(Stored records)
··········

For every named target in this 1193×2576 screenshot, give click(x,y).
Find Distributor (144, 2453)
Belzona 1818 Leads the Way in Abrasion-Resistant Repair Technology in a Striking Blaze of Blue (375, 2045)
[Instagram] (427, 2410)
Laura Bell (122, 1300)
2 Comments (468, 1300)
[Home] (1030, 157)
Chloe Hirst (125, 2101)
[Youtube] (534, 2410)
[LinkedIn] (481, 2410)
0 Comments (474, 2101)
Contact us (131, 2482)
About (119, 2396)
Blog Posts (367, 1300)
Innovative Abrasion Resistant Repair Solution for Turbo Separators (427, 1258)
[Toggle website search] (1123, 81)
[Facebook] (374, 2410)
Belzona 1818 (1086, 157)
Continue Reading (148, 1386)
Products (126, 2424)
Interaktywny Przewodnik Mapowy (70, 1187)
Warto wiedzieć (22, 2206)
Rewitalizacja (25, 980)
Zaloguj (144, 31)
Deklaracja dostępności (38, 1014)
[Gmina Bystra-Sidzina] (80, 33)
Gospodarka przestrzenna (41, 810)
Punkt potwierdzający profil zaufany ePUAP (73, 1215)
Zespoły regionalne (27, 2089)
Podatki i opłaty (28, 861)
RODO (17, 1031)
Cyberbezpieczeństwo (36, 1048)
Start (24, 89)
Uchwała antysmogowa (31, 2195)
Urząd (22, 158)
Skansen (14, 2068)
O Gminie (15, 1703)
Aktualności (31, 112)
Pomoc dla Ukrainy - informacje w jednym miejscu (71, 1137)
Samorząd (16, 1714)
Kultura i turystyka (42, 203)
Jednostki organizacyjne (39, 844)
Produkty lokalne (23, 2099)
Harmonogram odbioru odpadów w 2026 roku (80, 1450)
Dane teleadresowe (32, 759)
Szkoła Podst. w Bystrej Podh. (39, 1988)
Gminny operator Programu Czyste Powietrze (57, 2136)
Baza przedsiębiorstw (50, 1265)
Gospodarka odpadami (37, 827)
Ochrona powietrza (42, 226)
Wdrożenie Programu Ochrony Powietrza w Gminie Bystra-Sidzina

··········

- [What the exercise asks] Print, exactly as they appear above, the lines running from the one with "O Gminie (15, 1703)" through the final line.

- [Result below]
O Gminie (15, 1703)
Aktualności (31, 112)
Pomoc dla Ukrainy - informacje w jednym miejscu (71, 1137)
Samorząd (16, 1714)
Kultura i turystyka (42, 203)
Jednostki organizacyjne (39, 844)
Produkty lokalne (23, 2099)
Harmonogram odbioru odpadów w 2026 roku (80, 1450)
Dane teleadresowe (32, 759)
Szkoła Podst. w Bystrej Podh. (39, 1988)
Gminny operator Programu Czyste Powietrze (57, 2136)
Baza przedsiębiorstw (50, 1265)
Gospodarka odpadami (37, 827)
Ochrona powietrza (42, 226)
Wdrożenie Programu Ochrony Powietrza w Gminie Bystra-Sidzina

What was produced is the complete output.